= Standing order (banking) =

Instruction to a bank to pay a set amount at regular intervals

A standing order (or a standing instruction) is an instruction a bank account holder ("the payer") gives to their bank to pay a set amount at regular intervals to another's ("the payee's") account. The instruction is sometimes known as a banker's order.

They are typically used to pay rent, mortgage or any other fixed regular payments. Because the amounts paid are fixed, a standing order is not usually suitable for paying variable bills such as credit cards or gas and electricity bills.

Standing orders are available in the banking systems of a number of countries, including Germany, Bulgaria, the United Kingdom, Barbados, Ireland, India, Netherlands, Russia, Pakistan, Malaysia, Ukraine, Sri Lanka, Bangladesh and presumably many others. In the United States, and other countries where cheques are more popular than bank transfers, a similar service is available, in which the bank automatically mails a cheque to the specified payee. In Canada, the Interac network holds a monopoly on inter-bank transfers and has banned any type of automated (recurring or pre-scheduled) transfer between banks directly (though in practice this restriction does not apply to those with corporate accounts).

==Country differences==

=== Canada ===
The Canadian inter-bank network, Interac, holds a monopoly on bank-to-bank transfers for individual customers in Canada. It has banned standing / banker's orders, along with direct debit and any type of recurring payments between bank accounts. Instead, it permits transfer of funds only via its own “Interac e-Transfer”, an electronic transfer system similar to a cheque, which may be sent manually to a recipient's email or phone number.

As of 2022, one Canadian bank (CIBC) has attempted to work within the system by facilitating automated (recurring or pre-scheduled) e-Transfers. It remains the only bank to attempt any degree of challenge to Interac's system. That said, exceptions are typically made for corporate clients, who are permitted to bypass the Interac scheme in exchange for substantially higher fees.

=== Germany ===
A standing order (Dauerauftrag) can run for a set number of payments, a set period of time, or until cancelled.

=== The Netherlands ===
Standing orders (periodieke overschrijvingen) are available for a set period of time or until cancelled, to any recipient in the SEPA. They should not be confused with doorlopende machtigingen (periodic direct debits).

=== Japan ===
A standing order (口座自動振替) runs until cancelled. They can be cancelled at the account holder's request.

=== New Zealand ===
Commonly known as "Automatic Payment" and can be set up via a bank teller at a branch of the bank, or via the internet banking service of most major banks.

=== South Korea ===
A standing order (납부자자동이체) runs until cancelled. They can be cancelled at the account holder's request. The bank charges fees (average 3000KRW) per transfer.

=== Spain ===
With most Spanish banks a standing order (transferencia periódica) can be set up to run for a set period of time, for a number of occurrences or indefinitely. They can be cancelled at any time at the account holder's request. There are typically no fees for such transactions.

=== Switzerland ===
In Switzerland standing orders are available for a set period of time or until cancelled.
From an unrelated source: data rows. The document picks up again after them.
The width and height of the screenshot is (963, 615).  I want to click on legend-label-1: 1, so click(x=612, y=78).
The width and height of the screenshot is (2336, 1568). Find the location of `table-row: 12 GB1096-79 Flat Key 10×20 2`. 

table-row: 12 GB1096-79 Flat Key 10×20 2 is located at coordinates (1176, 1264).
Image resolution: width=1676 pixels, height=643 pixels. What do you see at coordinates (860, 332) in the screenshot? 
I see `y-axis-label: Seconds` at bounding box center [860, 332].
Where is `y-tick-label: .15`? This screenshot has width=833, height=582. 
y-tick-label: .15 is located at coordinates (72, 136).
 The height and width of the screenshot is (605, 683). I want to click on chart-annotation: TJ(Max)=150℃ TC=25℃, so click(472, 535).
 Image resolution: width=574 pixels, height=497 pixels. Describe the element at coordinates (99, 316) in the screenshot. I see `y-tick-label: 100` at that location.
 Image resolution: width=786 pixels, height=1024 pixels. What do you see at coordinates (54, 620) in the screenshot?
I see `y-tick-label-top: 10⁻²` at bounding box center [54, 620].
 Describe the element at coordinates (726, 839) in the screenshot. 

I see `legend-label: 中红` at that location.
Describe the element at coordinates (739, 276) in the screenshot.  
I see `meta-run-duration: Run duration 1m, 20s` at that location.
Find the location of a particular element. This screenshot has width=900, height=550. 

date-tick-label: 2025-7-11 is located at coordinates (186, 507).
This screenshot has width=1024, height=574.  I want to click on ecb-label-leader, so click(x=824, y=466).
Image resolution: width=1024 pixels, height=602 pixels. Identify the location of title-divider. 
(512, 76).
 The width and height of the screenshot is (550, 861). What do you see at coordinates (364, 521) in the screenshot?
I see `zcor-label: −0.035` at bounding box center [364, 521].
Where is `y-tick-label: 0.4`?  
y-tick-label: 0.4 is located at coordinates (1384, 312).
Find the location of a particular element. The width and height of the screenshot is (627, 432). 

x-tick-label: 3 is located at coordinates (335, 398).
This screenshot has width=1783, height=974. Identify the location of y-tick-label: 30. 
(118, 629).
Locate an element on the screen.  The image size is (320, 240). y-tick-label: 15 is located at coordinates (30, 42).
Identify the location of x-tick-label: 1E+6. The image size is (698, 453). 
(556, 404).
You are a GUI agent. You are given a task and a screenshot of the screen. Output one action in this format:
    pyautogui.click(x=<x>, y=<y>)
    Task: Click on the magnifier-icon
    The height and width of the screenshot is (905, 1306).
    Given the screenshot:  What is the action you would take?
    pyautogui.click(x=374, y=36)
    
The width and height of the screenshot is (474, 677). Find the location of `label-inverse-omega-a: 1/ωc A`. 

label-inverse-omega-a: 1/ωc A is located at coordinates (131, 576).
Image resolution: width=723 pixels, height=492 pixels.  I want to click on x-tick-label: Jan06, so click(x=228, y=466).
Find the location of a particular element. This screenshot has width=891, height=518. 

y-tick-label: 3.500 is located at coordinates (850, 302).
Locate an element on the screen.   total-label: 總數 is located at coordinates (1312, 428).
They can be made to any recipient in the SEPA space.

=== UK ===
A standing order can be set up to run for a set period of time, or indefinitely, and can be cancelled at the account holder's request. Standing orders are standardized by the trade body UK Payments Administration. In 2008 a number of banks began to introduce Faster Payments as the method of transfer for standing orders when available, in place of the slower BACS system; with this method payments reach the receiving account the same day, rather than after a delay of three days or more.

==Difference from direct debit==
Standing orders are distinct from direct debits; both are methods of setting up repeated transfers of money from one account to another, but they operate in different ways. The fundamental difference is that standing orders send payments arranged by the payer, while direct debits are specified and collected by the payee.

- A standing order can be set up and modified only by the payer, and is for amounts specified by the payer to be paid at specified times (usually a fixed amount at a specified interval examples). The amount can be paid into any bank account, which need not belong to an organisation vetted by the payer's bank.
- A direct debit requires the payer authorize the payee take a direct debit for any amount at any time, or to instruct the bank to honour direct debit requests from a specified payee. The payee has full control over the payments. They can vary the amount and frequency of payments without further authorisation from the customer (subject to providing the customer with the required advance notice). The payer has no direct control over these payments, but can cancel the direct debit at any time, with no reason required, and require the return of disputed payments. It is not possible to authorise an individual to take direct debits; only organisations that have a contract with the payer's bank, or have been vetted by it, can do this.